The Boyer-Moore Matching Algorithm uses the bad character and the good suffix rules to skip futile alignments and speed up the search. It preprocesses the pattern P to build up look up tables for the two rules.
Another way to speed up the search is to preprocess the text T. Just like indices at the end of a book, the purpose of indexing/preprocessing T is to help us quickly locate the content of interest (pattern P) in T.
Matching/searching algorithms where T is preprocessed is called an offline search, otherwise it’s called an online search.

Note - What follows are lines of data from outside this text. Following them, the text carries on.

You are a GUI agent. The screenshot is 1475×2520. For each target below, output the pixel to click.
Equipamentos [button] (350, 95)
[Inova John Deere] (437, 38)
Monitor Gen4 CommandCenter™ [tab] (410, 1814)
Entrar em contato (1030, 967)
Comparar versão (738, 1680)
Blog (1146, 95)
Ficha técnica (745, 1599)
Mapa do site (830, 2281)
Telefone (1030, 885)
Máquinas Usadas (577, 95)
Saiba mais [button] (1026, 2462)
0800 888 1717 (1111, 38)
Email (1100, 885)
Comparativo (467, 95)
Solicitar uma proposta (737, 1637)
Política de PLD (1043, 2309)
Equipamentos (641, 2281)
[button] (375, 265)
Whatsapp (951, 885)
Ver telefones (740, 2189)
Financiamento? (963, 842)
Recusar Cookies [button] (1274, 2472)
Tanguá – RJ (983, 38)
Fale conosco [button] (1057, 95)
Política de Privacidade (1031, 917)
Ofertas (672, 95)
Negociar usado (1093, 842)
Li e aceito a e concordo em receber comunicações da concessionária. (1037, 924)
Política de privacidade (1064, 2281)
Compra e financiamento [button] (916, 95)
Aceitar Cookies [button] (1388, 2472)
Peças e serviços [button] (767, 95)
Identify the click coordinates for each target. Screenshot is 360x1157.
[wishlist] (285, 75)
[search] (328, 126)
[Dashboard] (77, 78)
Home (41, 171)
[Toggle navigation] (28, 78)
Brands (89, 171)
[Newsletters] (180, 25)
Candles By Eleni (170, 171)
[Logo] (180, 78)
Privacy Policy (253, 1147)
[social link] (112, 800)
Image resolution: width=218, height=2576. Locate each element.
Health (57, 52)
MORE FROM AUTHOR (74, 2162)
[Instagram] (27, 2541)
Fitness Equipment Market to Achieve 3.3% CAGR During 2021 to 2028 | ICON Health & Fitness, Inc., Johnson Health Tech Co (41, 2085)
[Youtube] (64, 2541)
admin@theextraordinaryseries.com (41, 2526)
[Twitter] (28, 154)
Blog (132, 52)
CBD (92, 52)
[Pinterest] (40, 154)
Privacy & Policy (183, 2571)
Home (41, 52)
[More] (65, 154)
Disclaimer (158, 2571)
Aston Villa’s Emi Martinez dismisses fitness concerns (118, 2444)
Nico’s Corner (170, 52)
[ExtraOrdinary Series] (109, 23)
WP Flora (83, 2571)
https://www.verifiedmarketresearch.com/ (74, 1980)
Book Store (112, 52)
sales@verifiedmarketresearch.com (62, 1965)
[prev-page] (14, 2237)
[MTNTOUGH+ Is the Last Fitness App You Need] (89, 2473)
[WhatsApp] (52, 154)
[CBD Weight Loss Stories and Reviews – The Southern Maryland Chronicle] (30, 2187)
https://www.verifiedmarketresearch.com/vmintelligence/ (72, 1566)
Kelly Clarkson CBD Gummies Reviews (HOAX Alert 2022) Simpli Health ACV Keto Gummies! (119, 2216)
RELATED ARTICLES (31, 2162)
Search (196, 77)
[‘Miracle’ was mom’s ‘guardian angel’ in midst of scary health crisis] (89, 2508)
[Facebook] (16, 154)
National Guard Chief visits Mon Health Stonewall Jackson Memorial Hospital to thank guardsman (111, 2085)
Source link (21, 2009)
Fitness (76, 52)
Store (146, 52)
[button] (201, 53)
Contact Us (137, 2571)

Note that this definition does not care if P is preprocessed or not, as algorithms that preprocesses P usually do it on the fly, whereas the preprocessing of T is usually done before hand and the indices stored somewhere for a quick look up or search. For example, the Boyer-Moore algorithm is an online searching algorithm, as it does not preprocess the text T.
In our read alignment problem, many sequencing reads need to be aligned to the same reference genome, so even it might take a long time to index the genome, the cost vanishes over billions of alignments.
Indexing approaches: sorted lists, hash tables
To index the reference genome, which is a string of text T we want to align the pattern P to, we need to pick a length of substring and chop T up to get all possible substrings in T, each substring is called a key, we need to store the keys and their locations/offsets for query the index.
If length of each key is k, it’s called a k-mer index. Here’s an example of building a 5-mer index for T, which is to get all possible substrings of T with length 5.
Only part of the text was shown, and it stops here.